Consigne donnée A -
Recopiez fidèlement le passage du texte sur le karma qui commence aux mots « Selon la tradition » et qui s'arrête après les mots « la dimension temporelle. ».
Consigne donnée B -
Répondez aux questions suivantes à partir du texte sur le karma.
(i) Quels sont les trois stades du karma selon la tradition indienne ?
(ii) Quelle est la signification première du mot karma ?
(iii) Que signifie panchakarma en Ayurveda ?

Texte proposé -

#####

LE KARMA


 

Selon la tradition indienne (voir Bhagavad Ghita) il y a 3 stades du karma : sanchita, prarabdha et agami, en fait 3 noms pour les trois aspects du karma (tri-karma) tels qu'ils se manifestent dans la dimension temporelle.

Le mot karma, dont la signification première est "action", peut être utilisé de plusieurs manières.

En Ayurveda, la médecine traditionnelle de l'Inde, panchakarma signifie 5 actions, ou fonctions, mais quand on parle du "karma" en général cela se rapporte aux lois des causes et des effets qui régissent le développement de tout objet ou créature en fonction du temps et de l'espace. Il est envisageable, philosophiquement, que cette loi de causalité, d'enchainement successif de causes et d'effets ne se produise pas uniquement dans le mode temporel, et parfois même dans un ordre inversé, mais le concept du tri-karma s'applique bien dans la dimension dans laquelle nous vivons.

Dans nos sociétés occidentales, le mot sanskrit karma est devenu synonyme de destin, fatalité, etc... et associé en fait aux mémoires du passé, quelles que soient leurs origines, mais c'est en fait une réduction un peu simpliste.

#####

Données affichées -
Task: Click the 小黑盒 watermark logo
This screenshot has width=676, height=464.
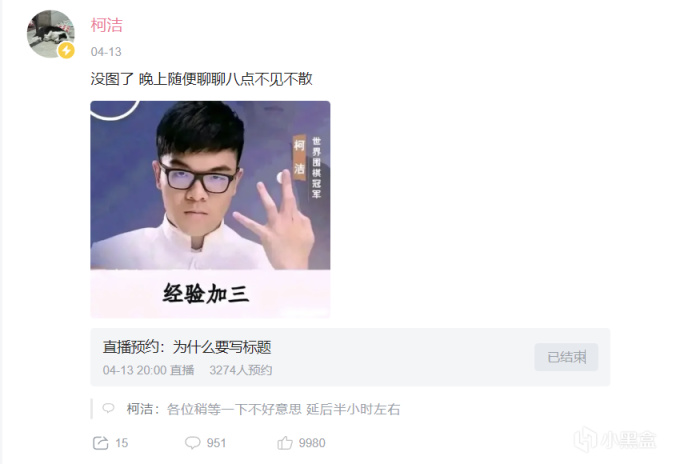Action: click(616, 440)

#####

Résultat A -
Selon la tradition indienne (voir Bhagavad Ghita) il y a 3 stades du karma : sanchita, prarabdha et agami, en fait 3 noms pour les trois aspects du karma (tri-karma) tels qu'ils se manifestent dans la dimension temporelle.

Résultat B -
(i) Sanchita, prarabdha et agami.
(ii) « Action ».
(iii) Cinq actions, ou fonctions.